Simulator State¶
The Simulator
in DSOL is a multi-threaded state machine. It contains a RunState
that indicates the state that the model execution is in. This is important, since the multi-threaded character of the application means that changes are not instantaneous. As an example, when the simulator is told to stop with a stop()
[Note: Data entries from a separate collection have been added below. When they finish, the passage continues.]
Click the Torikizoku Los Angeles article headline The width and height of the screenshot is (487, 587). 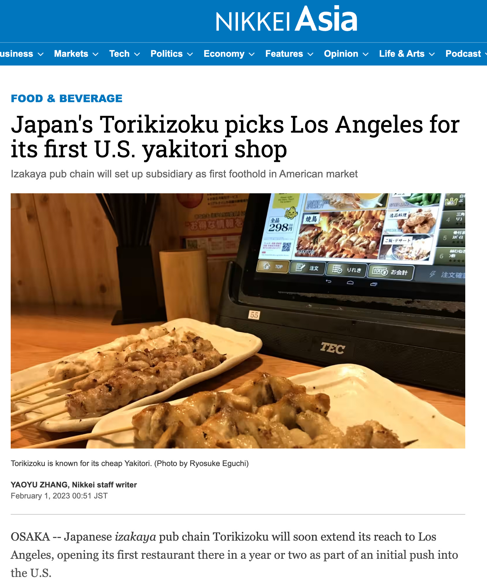click(235, 137)
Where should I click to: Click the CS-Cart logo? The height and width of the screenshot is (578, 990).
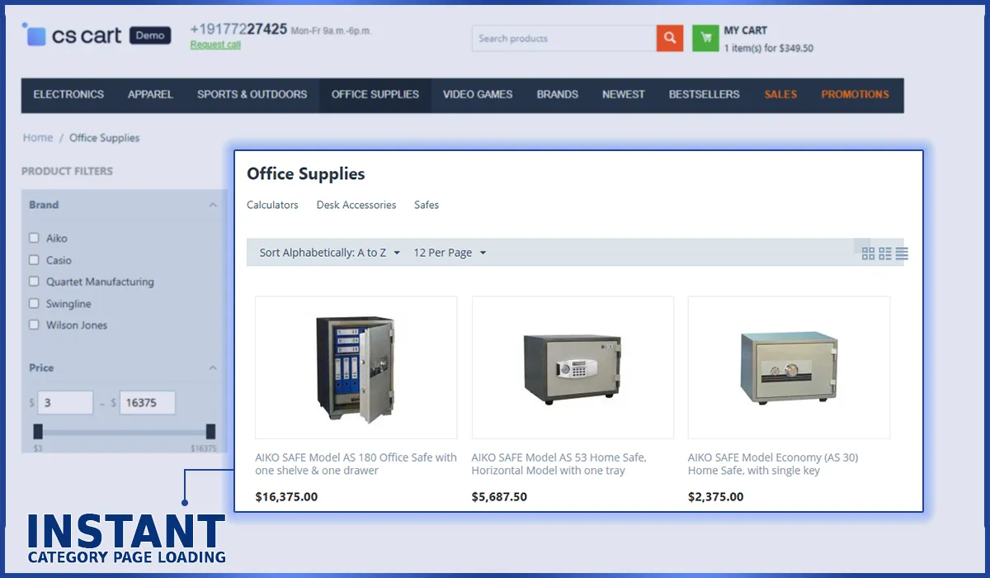[74, 36]
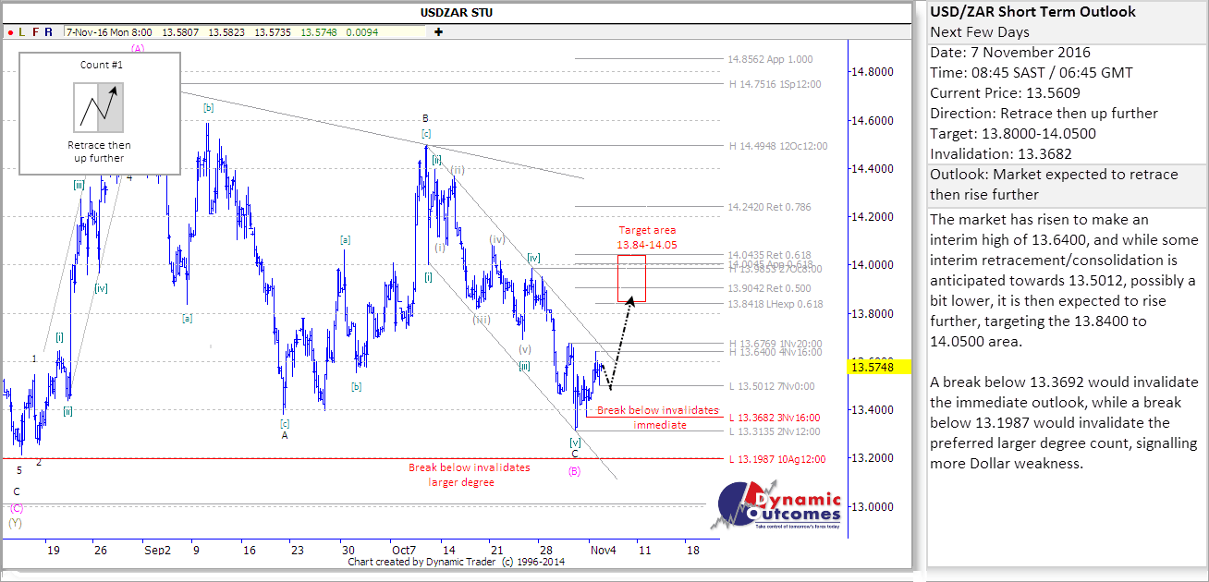This screenshot has width=1209, height=582.
Task: Click the Count #1 zigzag arrow thumbnail
Action: coord(99,107)
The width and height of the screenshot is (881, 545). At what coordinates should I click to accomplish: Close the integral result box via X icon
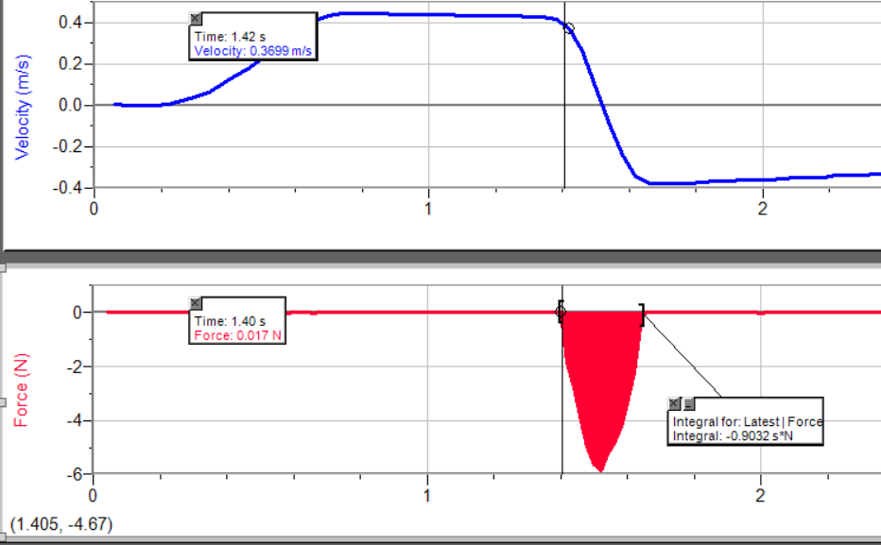coord(673,403)
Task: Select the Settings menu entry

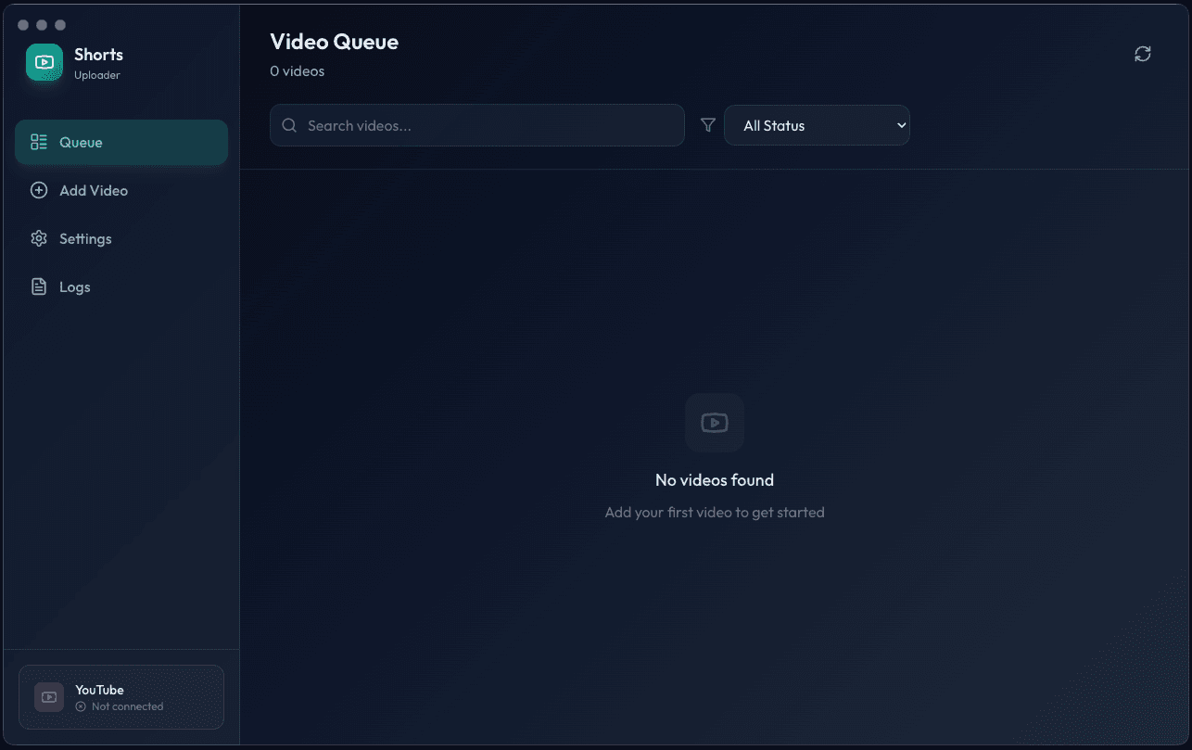Action: [84, 238]
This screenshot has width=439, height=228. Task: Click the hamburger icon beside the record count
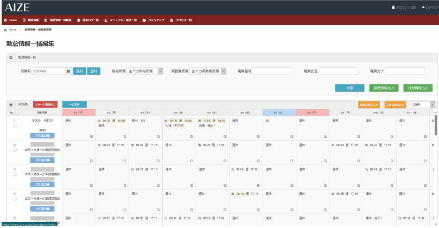[11, 104]
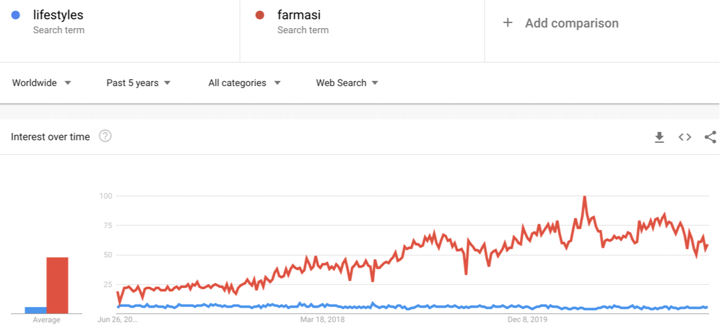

method call, and the current event being executed takes long to complete, the Simulator
won't stop until the event execution has completed. We have a special state for that indicating that the Simulator is STOPPING
. After the event completion, the Simulator
is STOPPED
. Depending on the state of the Simulator
certain actions are or are not allowed.
Similarly, the execution of a Replication
can be in different states. For instance, a replication can be STARTING
, meaning that the model is being constructed and the data structures for the model are being set-up, but this is different from STARTED
where model code has actually executed. Again, the state machine for the ReplicationState
allows certain actions to take place, and forbids other actions. The RunState
and the ReplicationState
are obviously related to each other.
RunState¶
RunState has the following possible values: NOT_INITIALIZED
, INITIALIZED
, STARTING
, STARTED
, STOPPING
, STOPPED
, ENDED
.
The RunState
is the communication between the main thread or user interface (UI) thread and the SimulatorWorkerThread
. Initial states NOT_INITIALIZED
, and INITIALIZED
shall be set only by the main / UI thread. NOT_INITIALIZED
is set in the constructor and the cleanup() method; INITIALIZED
Is set by the initialize(...)
method, and indicates that the simulator can be started.
STARTING
and STOPPING
shall be set only by the main thread / UI thread, and indicate the intent to start or stop the simulator. Actual starting or stopping can take a while after the RunState has been set, because the simulation itself is executed by another thread: the SimulatorWorkerThread
.
STARTING
: After starting has been set, an interrupt is sent to the SimulatorWorkerThread
to wake it up from its Thread wait()
state. The SimulatorWorkerThread.run()
method fires a START_EVENT
to listeners (e.g., the GUI), and sets the RunState to STARTED
, just before the Simulator's run()
method is called. It can take some time to wake up -- so there is an unspecified time between the RunState.STARTING
and RunState.STARTED
states. As long as the Simulator.run()
is not finished (either because of calling stop()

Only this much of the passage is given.